● Information provided
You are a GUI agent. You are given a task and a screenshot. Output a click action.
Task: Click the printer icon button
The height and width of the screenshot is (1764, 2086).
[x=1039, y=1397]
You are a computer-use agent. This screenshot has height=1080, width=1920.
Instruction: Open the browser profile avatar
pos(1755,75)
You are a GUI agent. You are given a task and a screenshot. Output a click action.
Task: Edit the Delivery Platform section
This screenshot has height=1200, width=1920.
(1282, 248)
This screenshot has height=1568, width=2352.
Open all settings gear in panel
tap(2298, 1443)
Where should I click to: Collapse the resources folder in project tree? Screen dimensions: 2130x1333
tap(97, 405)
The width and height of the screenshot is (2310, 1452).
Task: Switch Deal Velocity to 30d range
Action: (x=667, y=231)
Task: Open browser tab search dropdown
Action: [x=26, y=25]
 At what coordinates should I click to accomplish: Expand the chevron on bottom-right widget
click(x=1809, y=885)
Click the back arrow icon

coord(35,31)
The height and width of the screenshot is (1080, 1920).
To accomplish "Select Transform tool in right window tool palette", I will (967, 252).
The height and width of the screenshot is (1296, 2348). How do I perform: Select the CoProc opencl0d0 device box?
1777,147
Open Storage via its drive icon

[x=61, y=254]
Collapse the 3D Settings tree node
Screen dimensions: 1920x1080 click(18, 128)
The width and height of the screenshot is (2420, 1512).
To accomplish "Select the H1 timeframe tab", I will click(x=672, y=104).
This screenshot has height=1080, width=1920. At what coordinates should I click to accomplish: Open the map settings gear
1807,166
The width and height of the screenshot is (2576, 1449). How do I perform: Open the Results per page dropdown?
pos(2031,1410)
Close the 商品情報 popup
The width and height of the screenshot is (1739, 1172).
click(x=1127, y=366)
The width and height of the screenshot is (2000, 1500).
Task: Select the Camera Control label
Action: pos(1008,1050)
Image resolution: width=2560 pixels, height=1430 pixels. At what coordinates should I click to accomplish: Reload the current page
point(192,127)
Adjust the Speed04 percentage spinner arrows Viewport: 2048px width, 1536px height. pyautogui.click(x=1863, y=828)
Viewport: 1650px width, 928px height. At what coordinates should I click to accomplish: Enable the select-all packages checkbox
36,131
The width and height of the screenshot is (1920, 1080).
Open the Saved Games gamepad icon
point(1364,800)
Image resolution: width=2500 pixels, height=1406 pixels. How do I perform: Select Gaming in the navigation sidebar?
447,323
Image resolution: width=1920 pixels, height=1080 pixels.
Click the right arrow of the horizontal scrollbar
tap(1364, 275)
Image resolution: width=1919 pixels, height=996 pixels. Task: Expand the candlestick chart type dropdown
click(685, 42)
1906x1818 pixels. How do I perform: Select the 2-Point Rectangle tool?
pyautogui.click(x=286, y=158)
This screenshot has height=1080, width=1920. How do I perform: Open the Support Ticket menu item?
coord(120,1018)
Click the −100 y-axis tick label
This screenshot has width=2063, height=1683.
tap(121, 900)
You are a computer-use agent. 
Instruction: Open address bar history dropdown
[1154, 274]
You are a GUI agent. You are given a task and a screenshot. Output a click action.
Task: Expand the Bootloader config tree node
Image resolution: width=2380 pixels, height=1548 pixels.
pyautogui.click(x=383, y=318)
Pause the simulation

● Task instructions
Everything starting at the line containing "The width and height of the screenshot is (1920, 1080)." and ending at the line containing "Click the −100 y-axis tick label" in the records above should be repeated exactly, and only that.

● Answer box
The width and height of the screenshot is (1920, 1080).
Open the Saved Games gamepad icon
point(1364,800)
Image resolution: width=2500 pixels, height=1406 pixels. How do I perform: Select Gaming in the navigation sidebar?
447,323
Image resolution: width=1920 pixels, height=1080 pixels.
Click the right arrow of the horizontal scrollbar
tap(1364, 275)
Image resolution: width=1919 pixels, height=996 pixels. Task: Expand the candlestick chart type dropdown
click(685, 42)
1906x1818 pixels. How do I perform: Select the 2-Point Rectangle tool?
pyautogui.click(x=286, y=158)
This screenshot has height=1080, width=1920. How do I perform: Open the Support Ticket menu item?
coord(120,1018)
Click the −100 y-axis tick label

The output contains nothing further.